Per quest’uomo e la sua famiglia la quarantena era iniziata lo scorso 16 ottobre: «Quel giorno mia moglie era risultata positiva, perciò anch’io e i nostri due figli siamo subito stati messi in quarantena preventiva. Dieci giorni dopo siamo stati tutti sottoposti a tampone: mia moglie si era negativizzata, mentre io e mia figlia siamo risultati positivi, ma siamo sempre stati asintomatici. Dopo altri 10 giorni (il 5 novembre, ndr) abbiamo rifatto il tampone, che per mia figlia è risultato positivo, mentre io ero ancora negativo. Venerdì 13 ho ricevuto una telefonata dall’Asl, in cui mi è stato preannunciato che di lì a breve avrei ricevuto una comunicazione scritta con cui sarei potuto tornare a lavorare, perché la mia carica batterica era risultata bassa. La mail è arrivata mercoledì 18 e specificava che dal 20 avrei potuto riprendere a lavorare».

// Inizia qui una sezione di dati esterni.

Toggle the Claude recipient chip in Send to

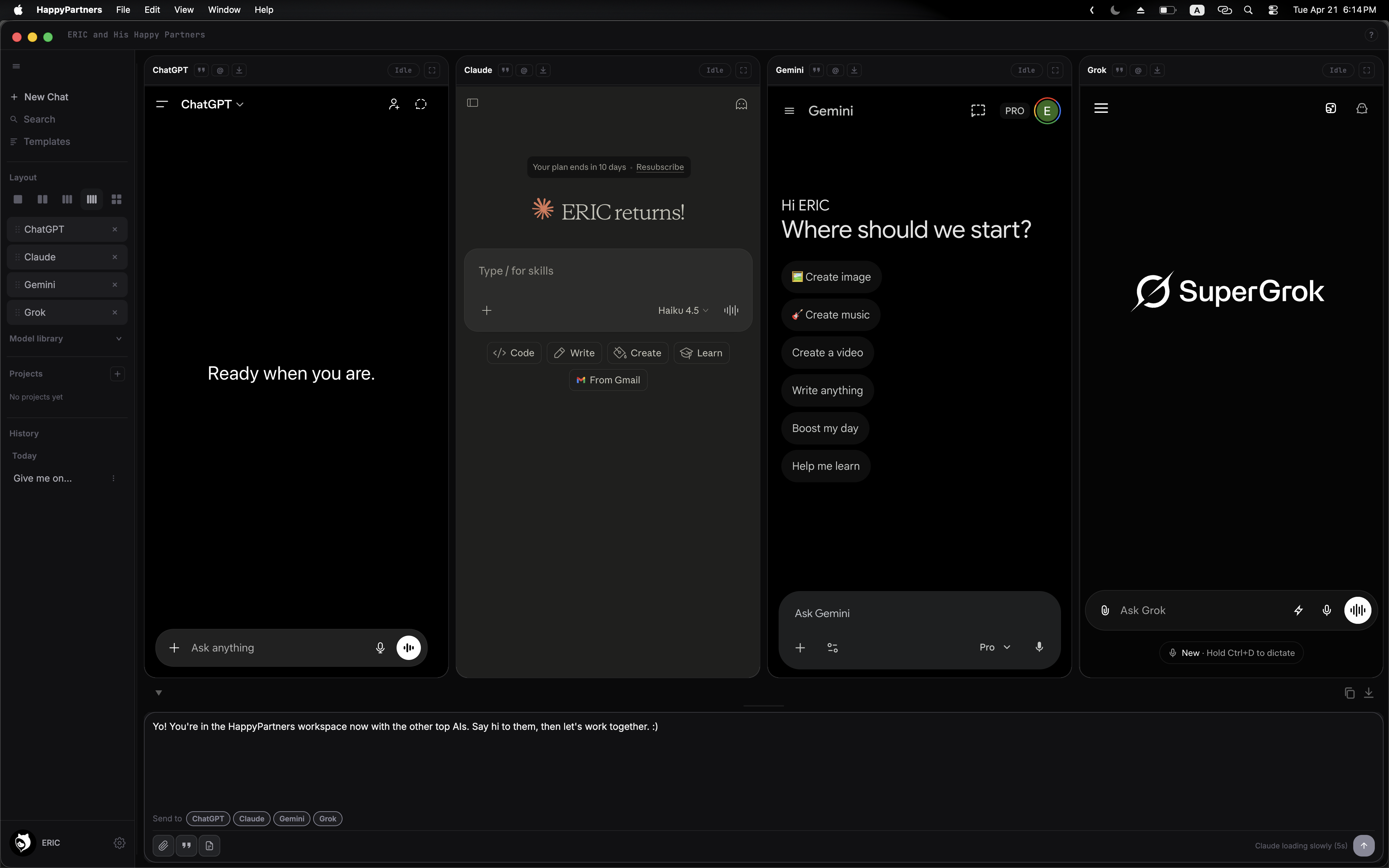click(251, 819)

Come vive questo “ritorno alla normalità”?
«Non vedevo l’ora, soprattutto perché sono sempre stato bene – risponde – E sono felice che anche i miei figli abbiano potuto riprendere i laboratori in presenza a scuola, che svolgono un paio di giorni a settimana. Il maggiore, peraltro, è sempre stato negativo: l’ipotesi è che possa averlo contratto durante la prima ondata senza rendersene conto o che, grazie alle precauzioni che abbiamo adottato in casa, sia riuscito a rimanerne alla larga».

Quali precauzioni avete preso?
«Per fortuna abbiamo una casa abbastanza grande su due piani e siamo riusciti a isolarci progressivamente, usando camere da letto e bagni distinti, mangiando separati fra cucina e sala con stoviglie e tovaglie tenute anch’esse sempre separate. Mio figlio ha sempre indossato la mascherina nelle “parti comuni” e ha trascorso la maggior parte del tempo nella sua stanza. Cosa che perlatro fa già normalmente, come molti adolescenti. Ovviamente continuerò a rispettare tutte le misure di contenimento anche al lavoro – aggiunge – Come dicevo il tipo di professione che svolgo, all’aria aperta e in solitaria sul mezzo di trasporto, mi agevolerà senz’altro. Ma ho un amico, anch’egli liberato di recente con carica virale bassa, che lavora in un reparto non Covid dell’ospedale: l’ho sentito in questi giorni e mi ha confessato che lui è sicuramente meno sereno di me rispetto al rientro. Il suo timore è di poter mettere a rischio le persone immunodepresse, in un ospedale non è così difficile incrociarle».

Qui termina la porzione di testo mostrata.